● MATERIAL FOR THIS EXERCISE:
++++++++++

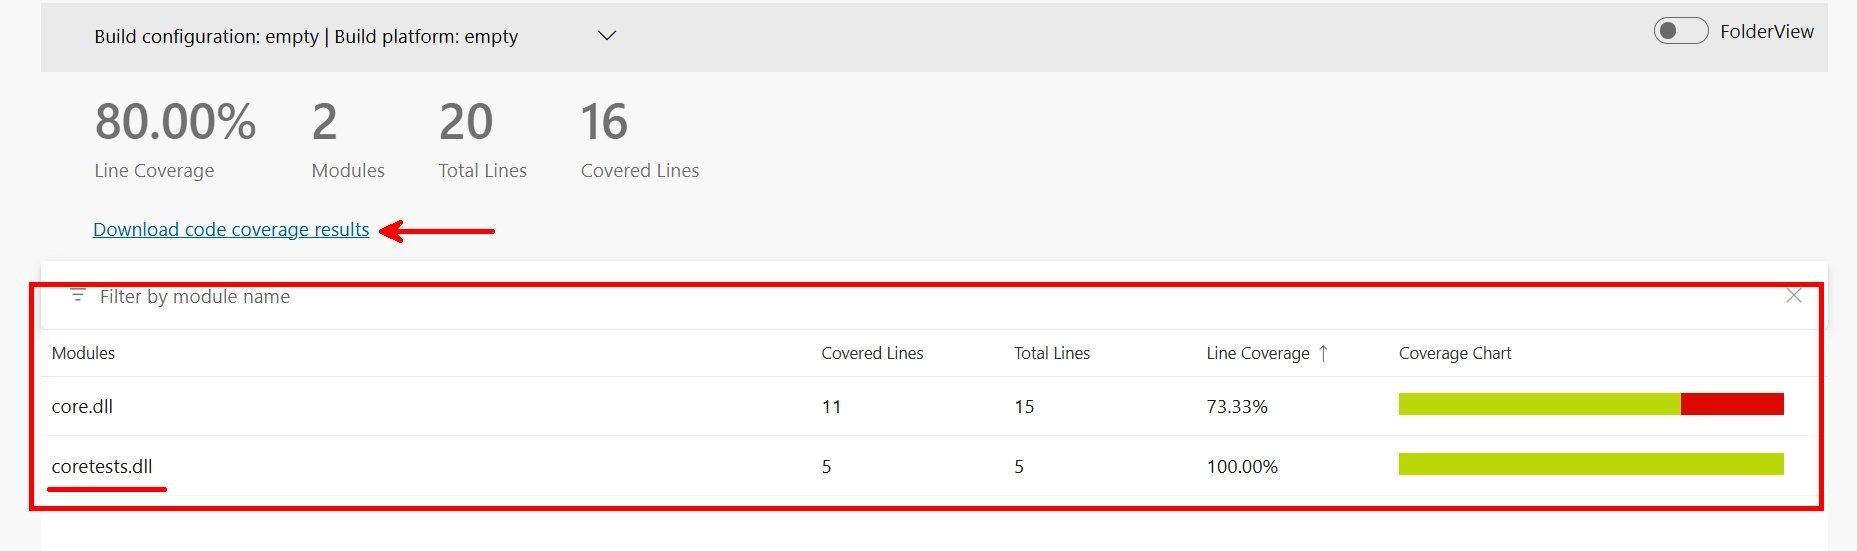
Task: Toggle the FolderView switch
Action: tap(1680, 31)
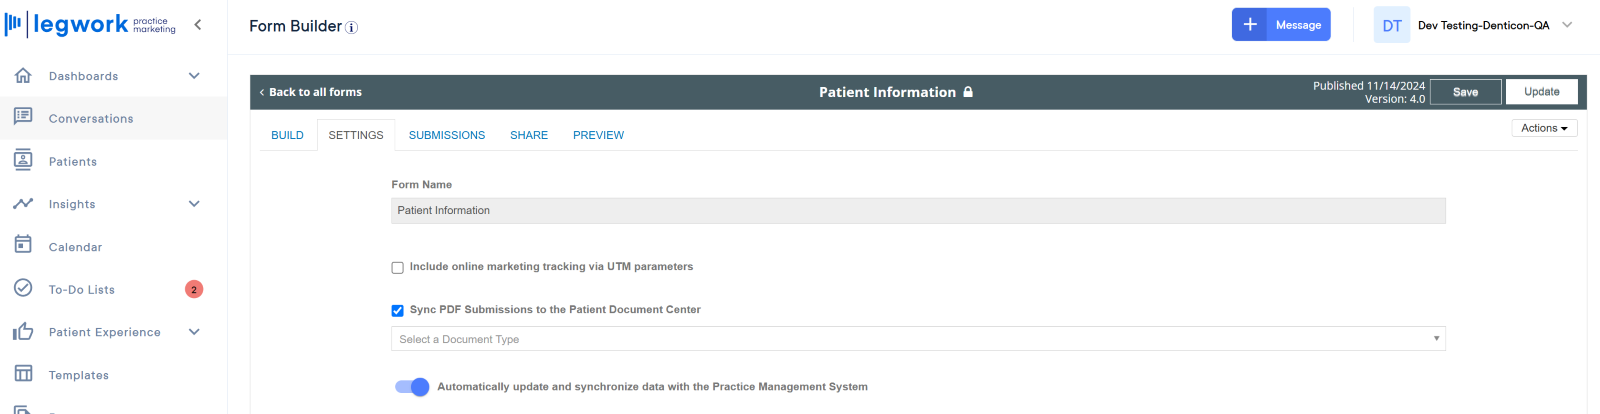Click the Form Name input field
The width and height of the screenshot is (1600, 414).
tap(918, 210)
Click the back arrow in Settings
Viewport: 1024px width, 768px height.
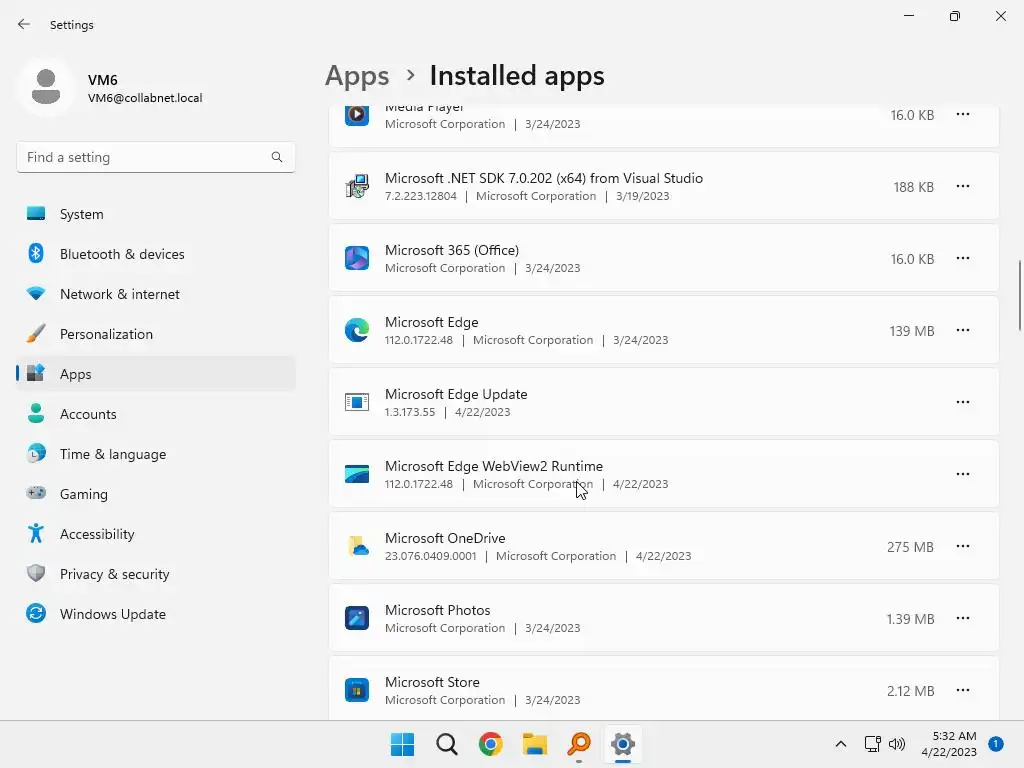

++++++++++

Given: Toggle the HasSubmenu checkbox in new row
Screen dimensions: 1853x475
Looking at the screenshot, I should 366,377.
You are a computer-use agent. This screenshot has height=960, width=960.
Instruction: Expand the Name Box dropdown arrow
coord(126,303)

++++++++++

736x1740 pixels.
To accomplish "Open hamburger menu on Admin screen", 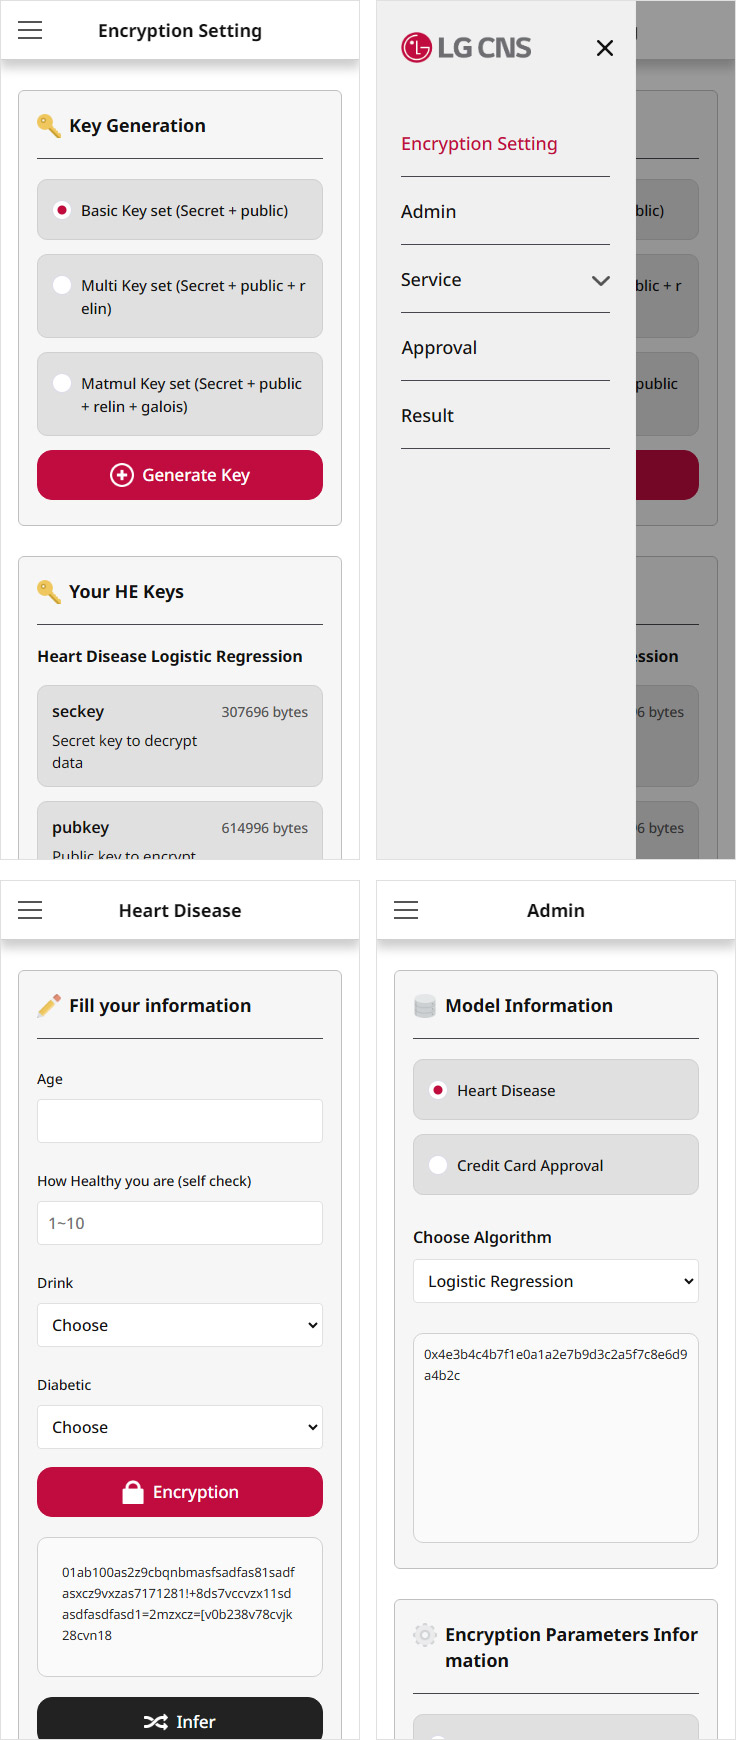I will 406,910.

++++++++++

● PROBLEM STATEMENT:
Transcribe the stretch from the line containing "Given: Toggle the" through the line containing "coord(126,303)", keeping every line identical.

● TASK OUTPUT:
Given: Toggle the HasSubmenu checkbox in new row
Screen dimensions: 1853x475
Looking at the screenshot, I should 366,377.
You are a computer-use agent. This screenshot has height=960, width=960.
Instruction: Expand the Name Box dropdown arrow
coord(126,303)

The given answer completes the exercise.